START Data

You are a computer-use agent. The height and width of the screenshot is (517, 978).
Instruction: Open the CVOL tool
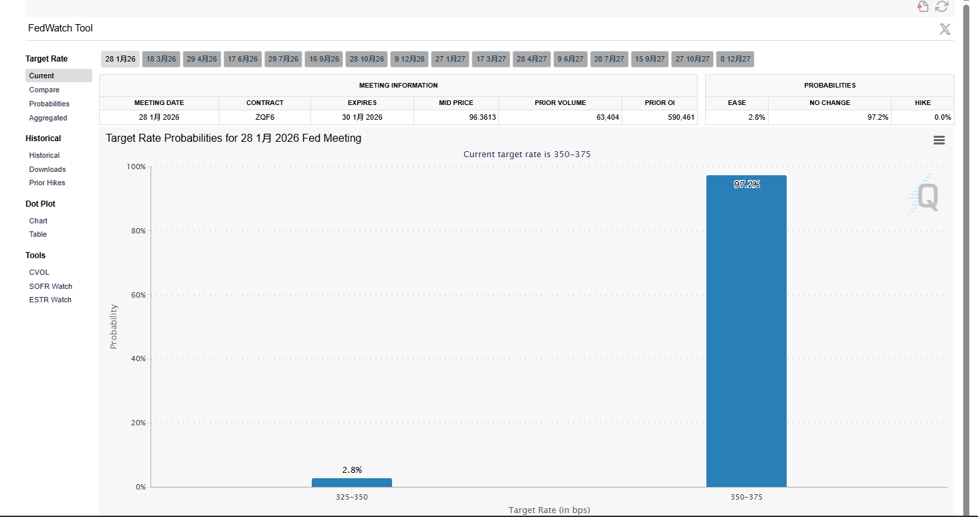39,272
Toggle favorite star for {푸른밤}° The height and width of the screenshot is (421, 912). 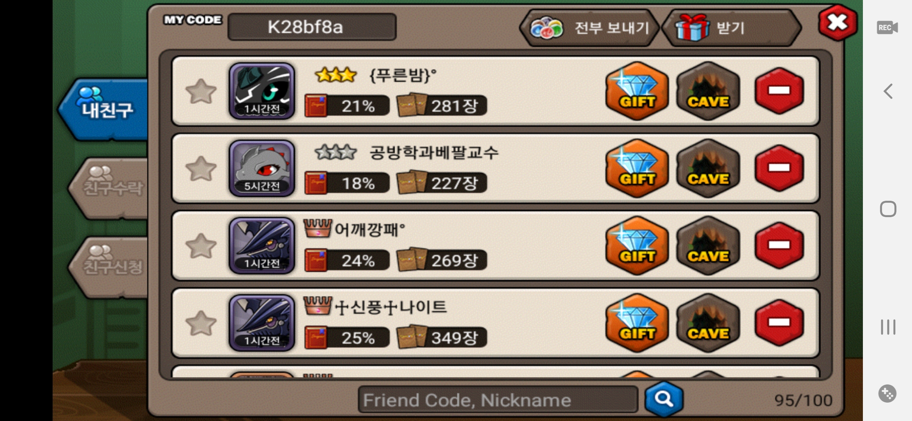(201, 92)
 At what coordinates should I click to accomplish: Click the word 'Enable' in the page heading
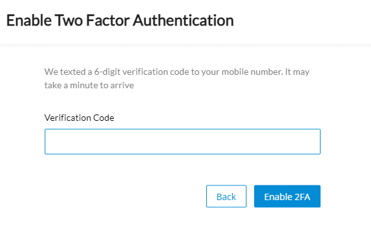[29, 20]
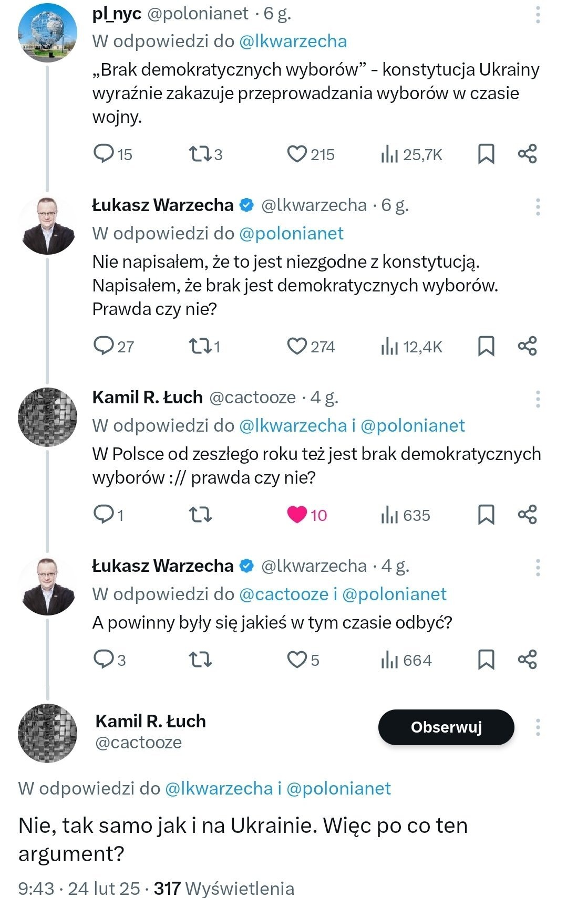Image resolution: width=567 pixels, height=898 pixels.
Task: Click the Obserwuj button for Kamil R. Łuch
Action: (x=446, y=727)
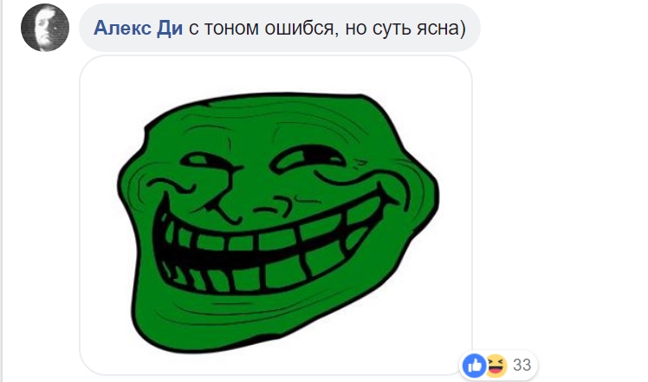The height and width of the screenshot is (382, 648).
Task: Open the reactions pill beside the image corner
Action: pyautogui.click(x=498, y=366)
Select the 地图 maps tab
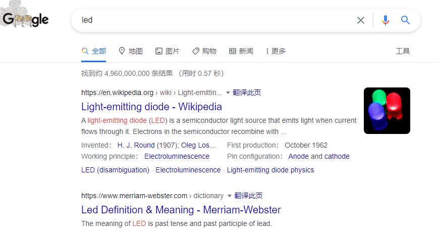The width and height of the screenshot is (439, 229). [x=131, y=51]
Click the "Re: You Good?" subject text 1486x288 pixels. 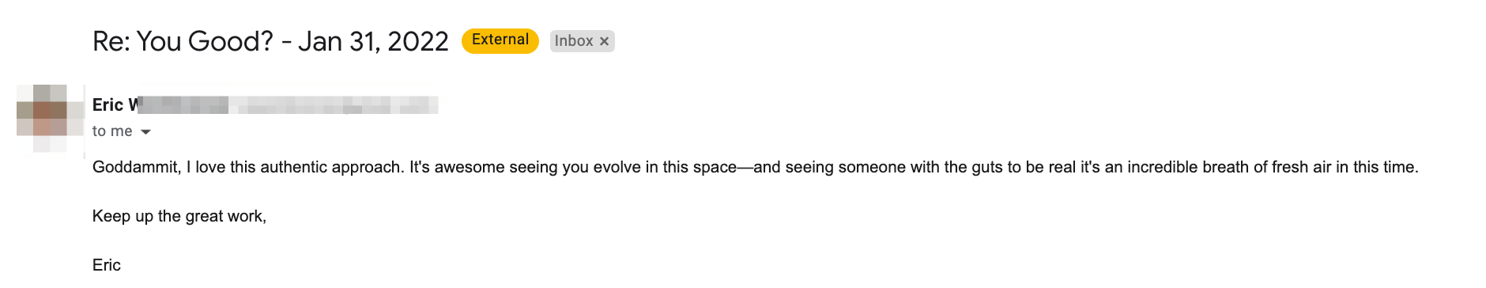(183, 41)
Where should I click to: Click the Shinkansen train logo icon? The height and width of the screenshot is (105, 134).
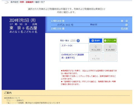coord(7,2)
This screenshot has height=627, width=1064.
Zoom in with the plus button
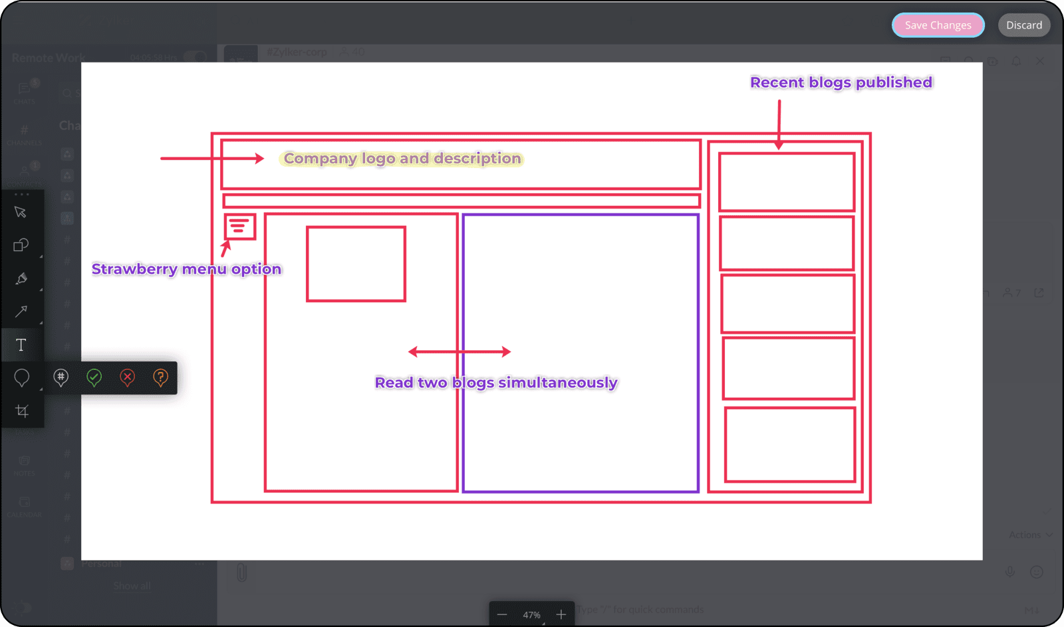[561, 615]
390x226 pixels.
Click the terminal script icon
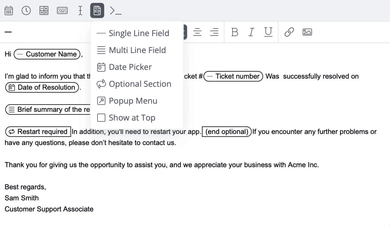tap(115, 11)
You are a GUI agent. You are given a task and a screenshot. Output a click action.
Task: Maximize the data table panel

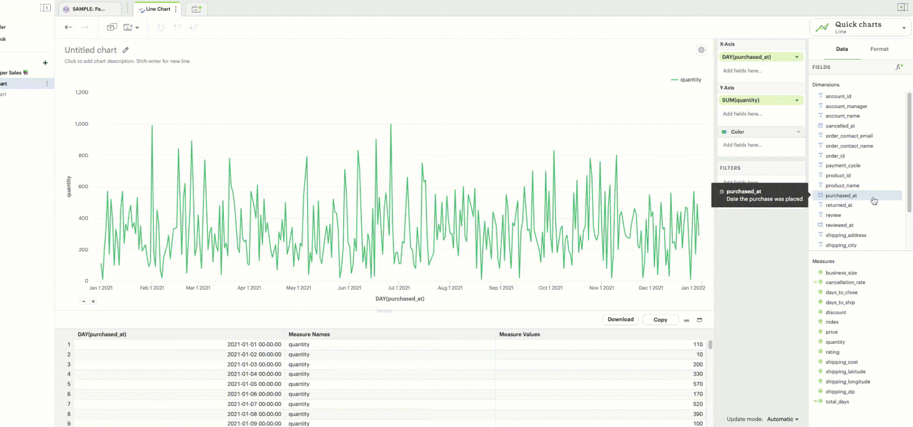click(x=699, y=320)
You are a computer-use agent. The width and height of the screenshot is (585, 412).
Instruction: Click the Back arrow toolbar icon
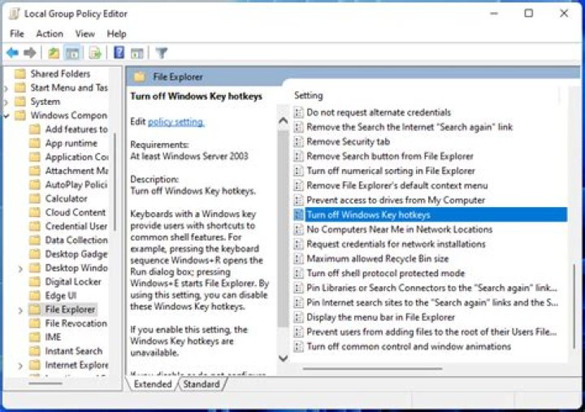click(x=12, y=53)
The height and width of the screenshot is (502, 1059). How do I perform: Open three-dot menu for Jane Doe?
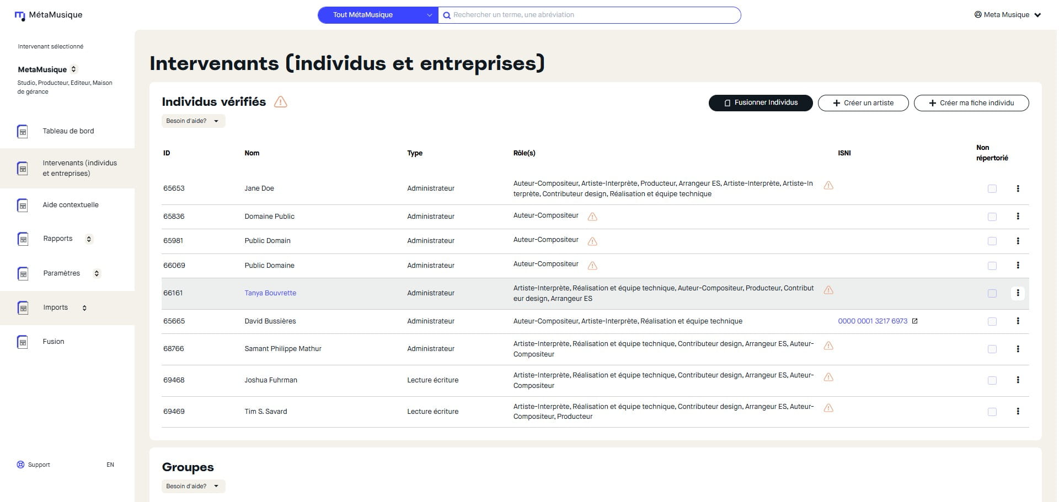(x=1018, y=188)
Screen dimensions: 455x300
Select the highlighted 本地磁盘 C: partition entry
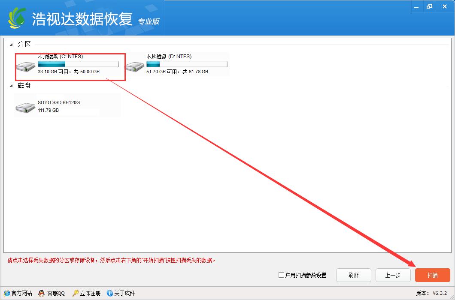pyautogui.click(x=70, y=66)
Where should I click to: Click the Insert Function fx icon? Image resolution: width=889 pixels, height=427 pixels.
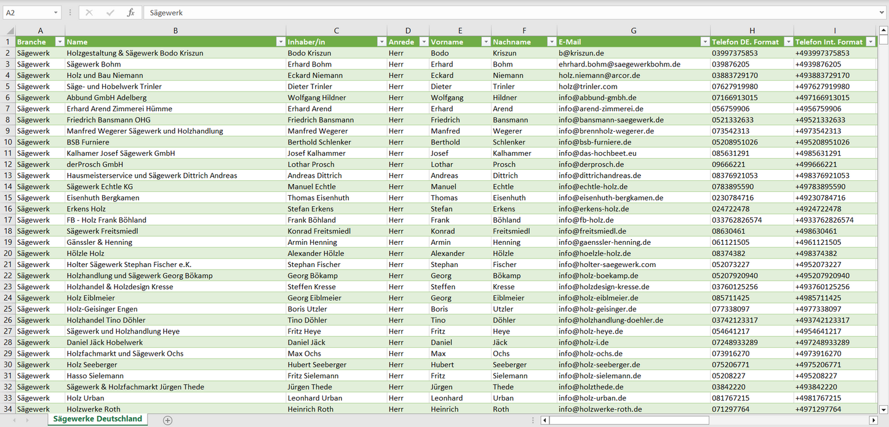tap(130, 12)
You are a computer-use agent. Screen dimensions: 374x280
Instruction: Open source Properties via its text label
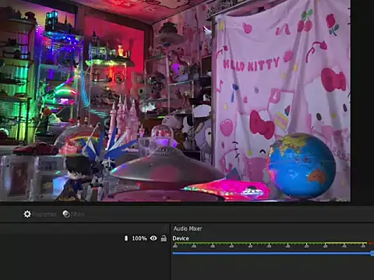click(44, 215)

END Data

Nothing but a number is wanted here: please count the lines in the entries above that include the word "agent".

4